LUCE calls for preservation of residential neighborhoods and expects to accomplish this by encouraging the above-mentioned mixed-use construction on all major travel thoroughfares such as Broadway and Lincoln, Pico, Olympic, Santa Monica and Wilshire boulevards.
However, there’s nothing in LUCE (except for a philosophical desire to preserve courtyard and other “charming” apartment buildings) that prevents or restricts displacement of residents and redevelopment. Quiet, multi-family neighborhoods away from main thoroughfares will still be prime targets for urban renewal.
In recent weeks, developers, real estate and business interests and one prominent law firm with many developer clients has advocated for even more favorable development standards in LUCE. Council should weigh these “special interest” requests very carefully.
Among their “last minute” recommendations is an additional increase in overall building heights by two to six feet. While this would mean better financial return, it would result in even taller buildings all over the city when most residents favor lower height limits.
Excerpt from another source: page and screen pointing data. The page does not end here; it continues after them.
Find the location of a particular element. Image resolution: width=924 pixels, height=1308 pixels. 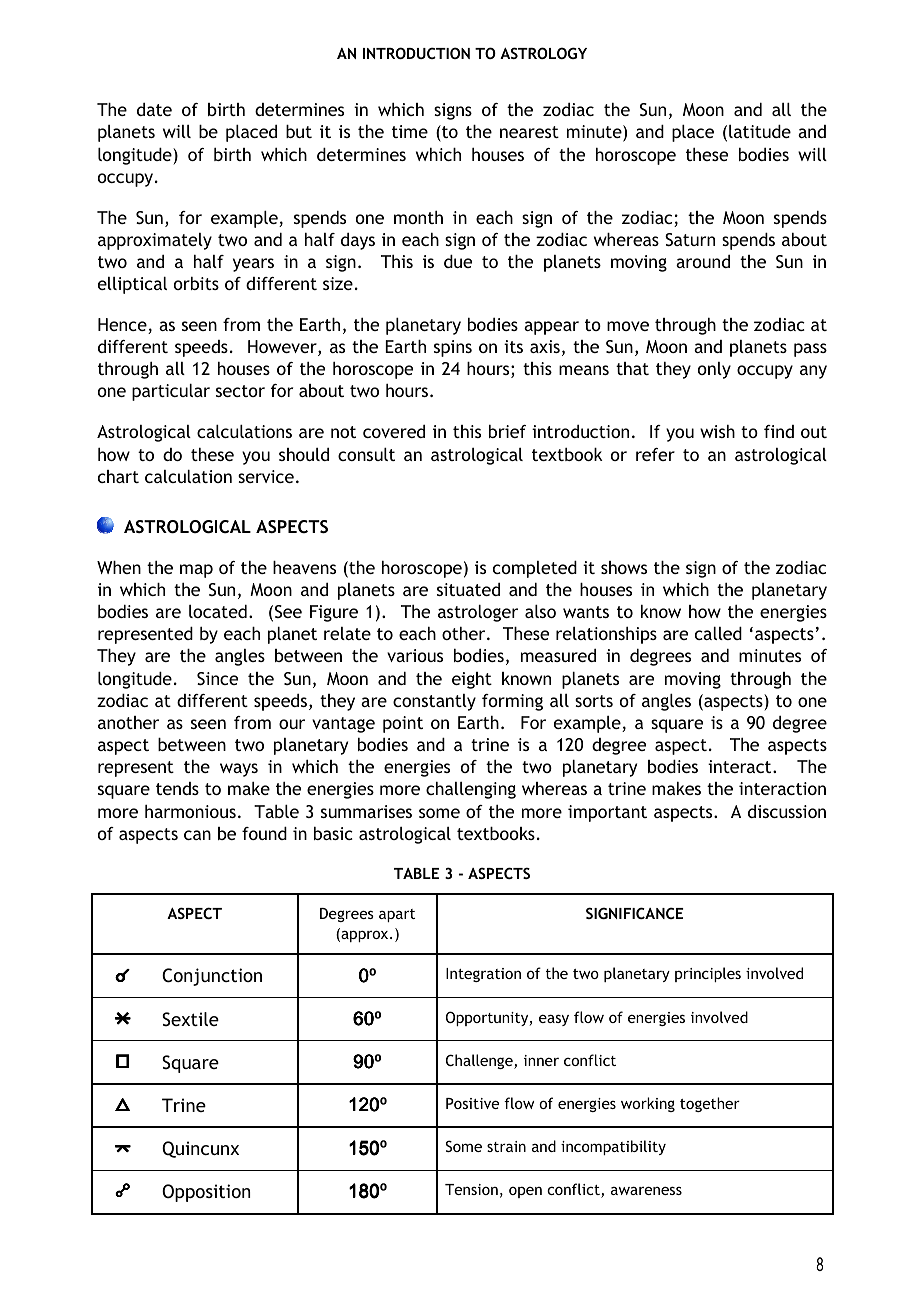

Tension is located at coordinates (471, 1189).
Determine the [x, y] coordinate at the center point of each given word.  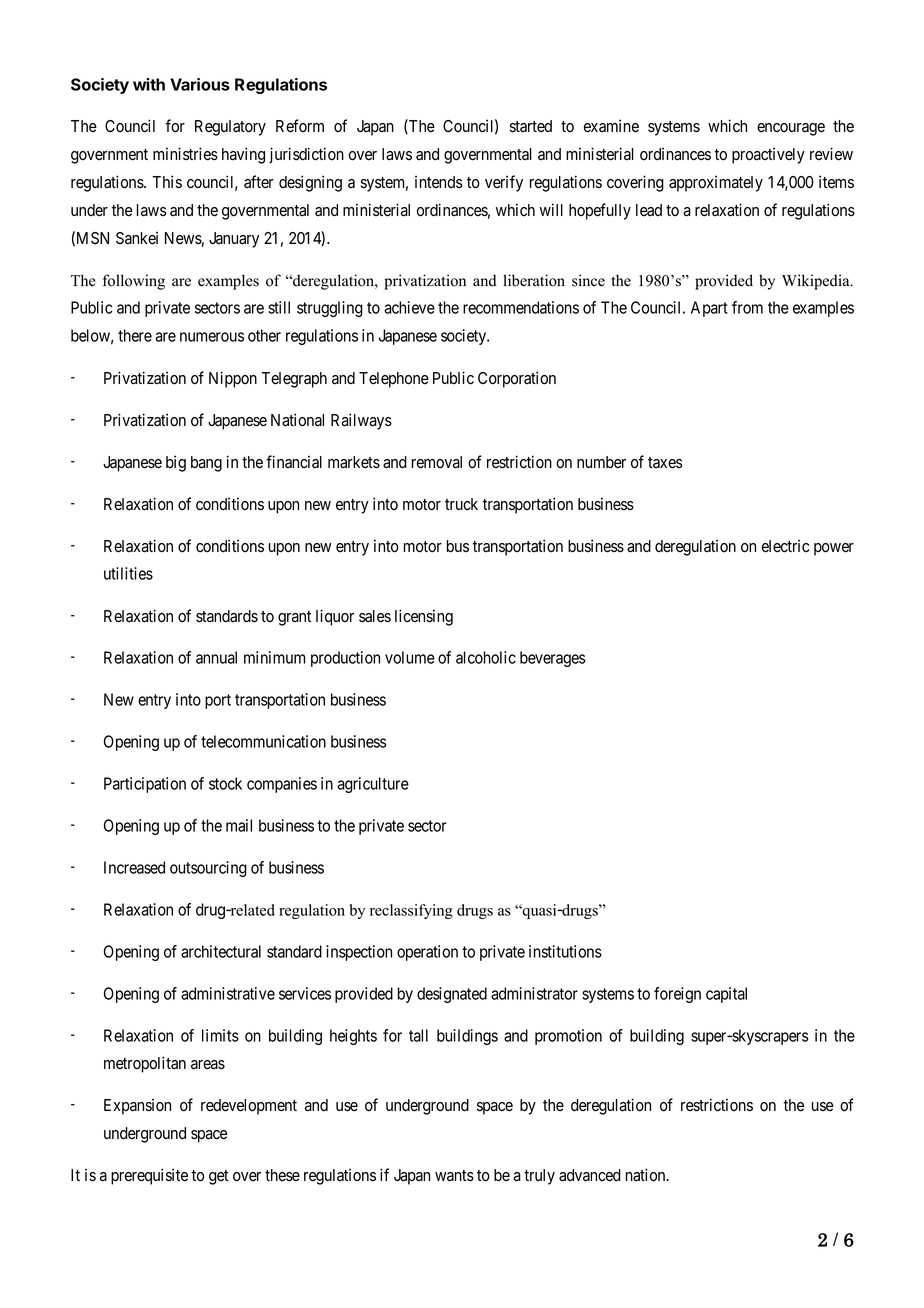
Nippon [233, 379]
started [531, 126]
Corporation [517, 379]
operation [427, 953]
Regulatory [230, 128]
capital [726, 995]
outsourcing [208, 869]
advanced [590, 1175]
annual [216, 657]
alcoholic [486, 657]
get [219, 1177]
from [747, 307]
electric [785, 546]
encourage [791, 129]
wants [454, 1176]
Texas developer Hines proposes almost a million square feet of new construction and a new maximum height of 81-feet for its Bergamot Transit Village on the former Paper Mate site. The additional loftiness and density is not sitting well for most neighbors concerned about height, crowding and unresolvable traffic impacts.
Business interests and developers are also asking for increased floor area in new buildings. This would result in twice as much residential redevelopment as the draft LUCE proposed.
Some business interests have suggested that parts of Lincoln Boulevard between Wilshire and Interstate-10 be re-zoned for car dealerships. The last thing we need here is another “auto row,” even if the dealerships were to have apartments above their showrooms.
Another bad idea being floated is extending the hospital district along Wilshire and shifting the development of new hospital workforce housing from the hospitals themselves to City Hall.
But there’s another problem: City Council members voting on LUCE who’ve accepted developer money for re-election campaigns.
Mayor Pro Tempore Pam O’Connor raised $6,675 from July 1 through Dec. 31, 2009 for her 2010 re-election coffers mostly from developers, attorneys, architects, tourism industry donors and real estate interests, according to disclosure statements filed with the City Clerk.
Richard Bloom’s 2008 “Re-elect Richard Bloom” campaign collected thousands from developers, consultants, architects, real estate interests and car dealers.
Interim Councilman Terry O’Day (who wasn’t even a candidate in 2008 but was on the Planning Commission at the time) also received thousands of dollars from developers that year; $3,000 alone came from associates of Hines, whose Bergamot Transit Village is awaiting its development agreement and would be a direct beneficiary of the “development friendly” LUCE standards recently proposed by its attorneys.
Next LUCE meetings are July 1 and July 6 at 6:30 p.m. in the City Council chambers. Their decisions on controversial LUCE elements will be watched closely to see which master — residents or developers — they really serve.